Nuestras lámparas de infrarrojo funcionan de manera diferente. Envían energía directamente a la superficie del vidrio. Cuando se ajustan la potencia y el voltaje según las características específicas del horno, el proceso de calentamiento se acelera mucho. La energía está tan concentrada que se puede acortar el tiempo de recocido sin preocuparse por los impactos térmicos o por esas tensiones internas que dañan el vidrio.
Los componentes utilizados
Utilizamos envolturas de cuarzo de alta pureza, ya que el vidrio se calienta enormemente durante el proceso de recocido.
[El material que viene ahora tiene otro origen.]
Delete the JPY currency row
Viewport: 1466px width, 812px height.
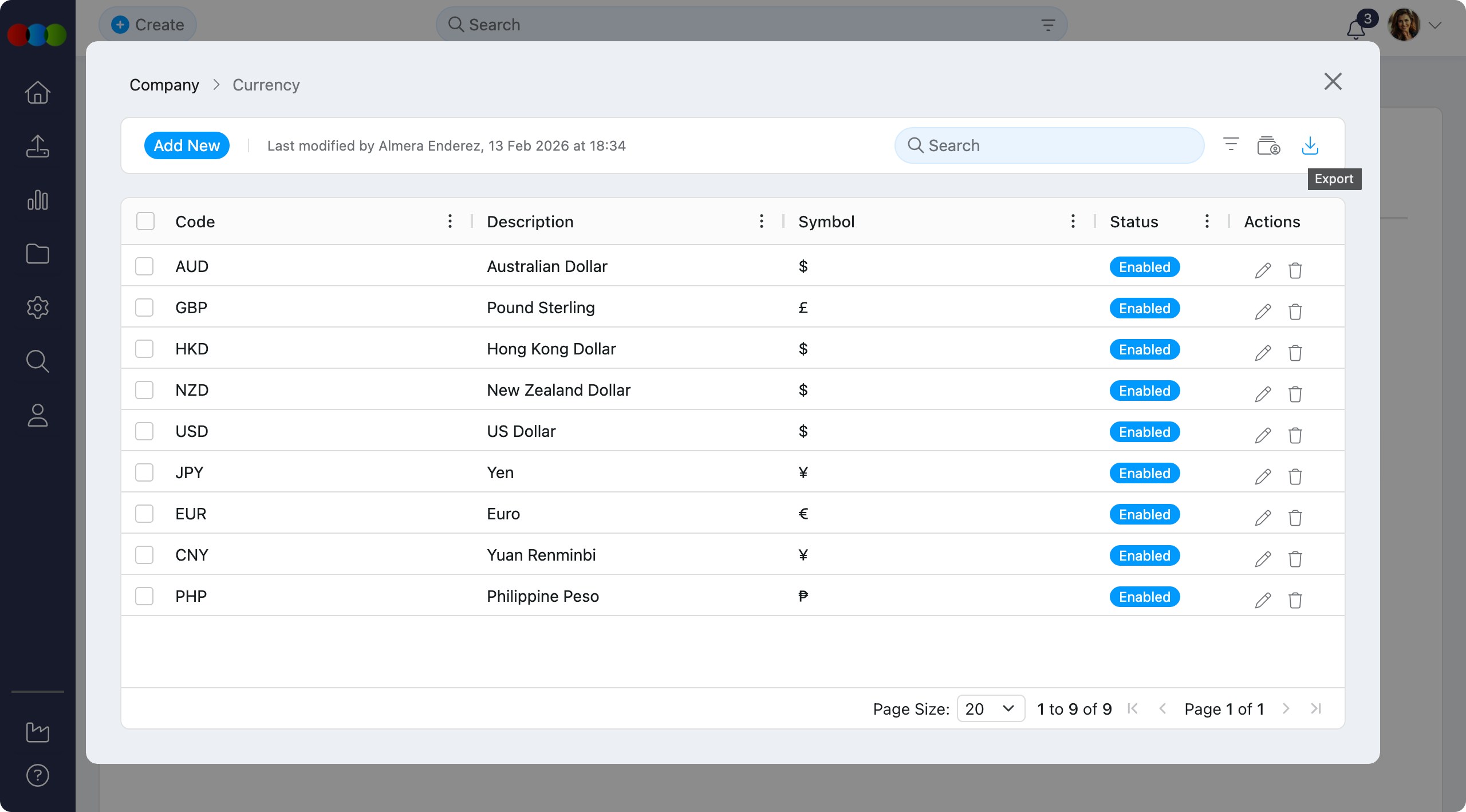pos(1295,476)
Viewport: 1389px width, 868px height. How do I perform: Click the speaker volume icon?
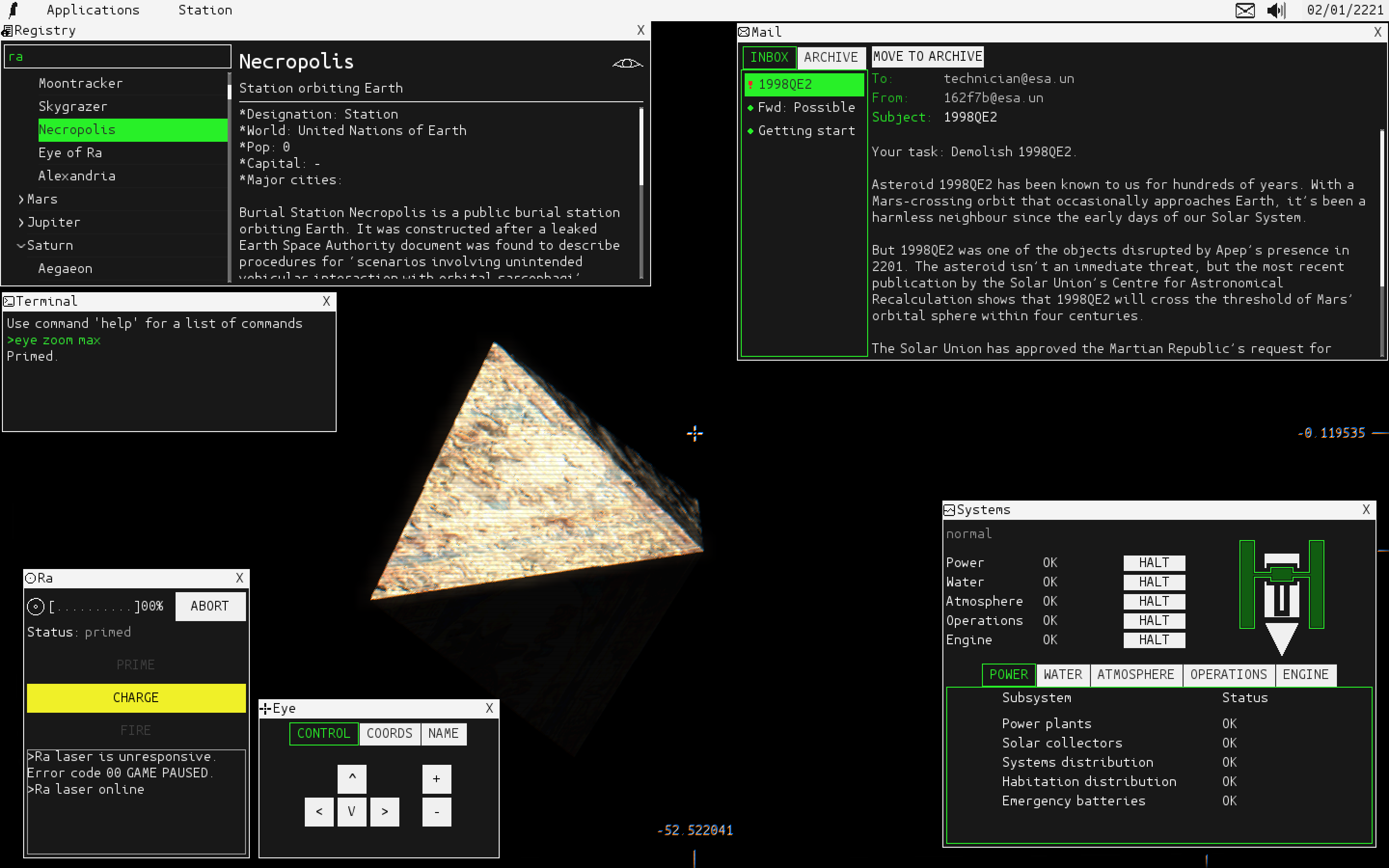[1276, 10]
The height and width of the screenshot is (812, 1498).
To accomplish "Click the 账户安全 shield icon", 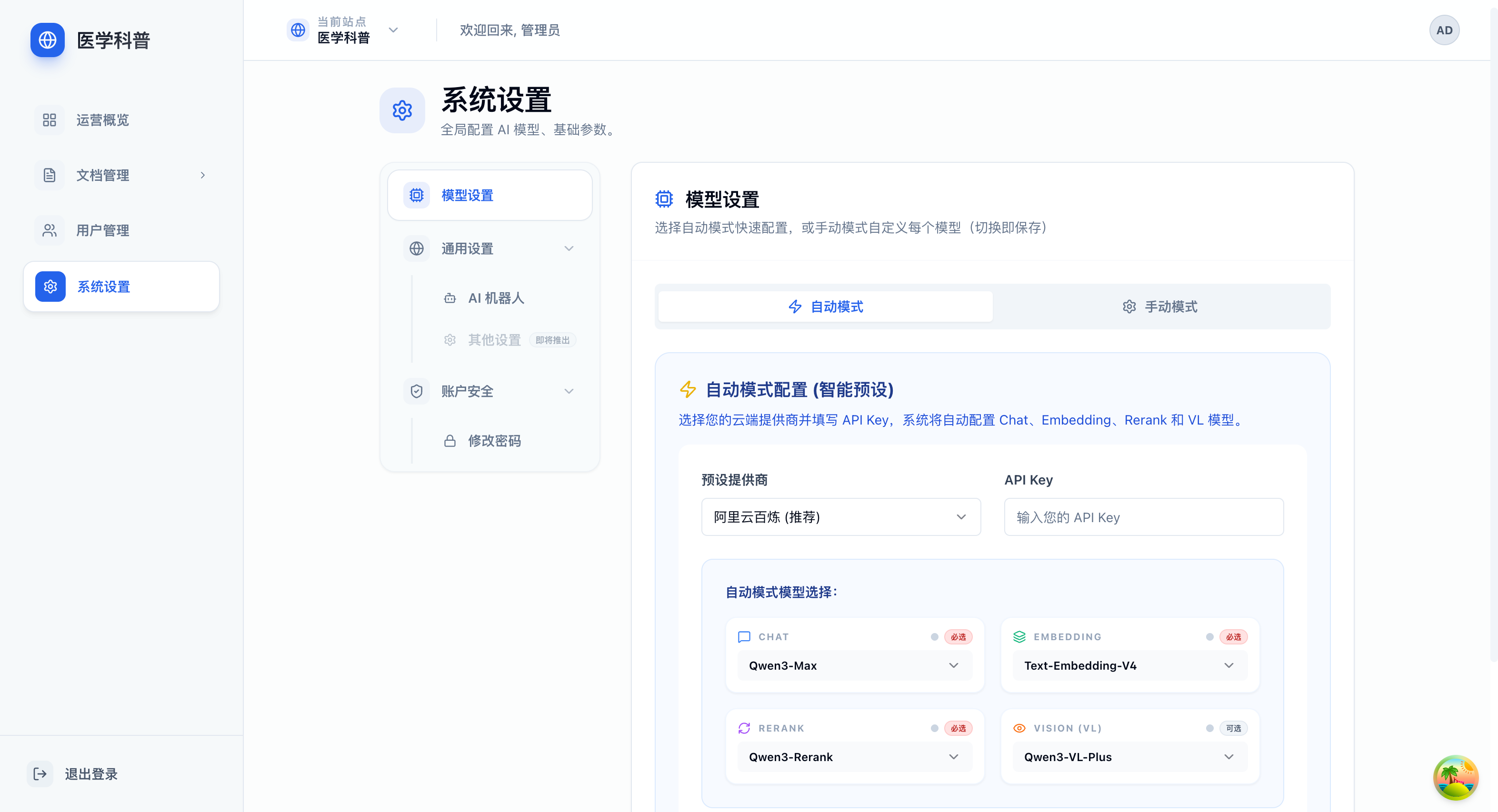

Dependiendo de la curva de recocido que se desee, podemos utilizar versiones revestidas para ajustar el espectro de emisión de luz. Esto asegura que el calor llegue realmente al interior del vidrio, en lugar de rebotar en su superficie. No hay que preocuparse por la instalación: utilizamos conectores industriales estándar, por lo que se pueden integrar fácilmente en los sistemas existentes.
Aplicación práctica
No voy a decir que cambiar a lámparas de infrarrojo sea algo mágico. Hay que planificar bien dónde colocarlas. Si se colocan demasiadas juntas, se crearán zonas de calor excesivo, lo que causará que el vidrio se deforme. También será necesario ajustar los parámetros de control del sistema. Las lámparas de infrarrojo responden mucho más rápido que las bobinas tradicionales, por lo que el sistema de control debe estar preparado para manejar esa velocidad.
Los verdaderos beneficios se obtienen cuando una fábrica deja de usar hornos con calor constante y pasa a utilizar sistemas de calefacción por infrarrojos. Piénselo: ¿por qué calentar toda la habitación si solo se necesita calentar el vidrio? De esta manera, la energía se utiliza donde realmente se necesita, lo que reduce la carga sobre los transformadores y evita que la zona de producción se convierta en un ambiente sofocante.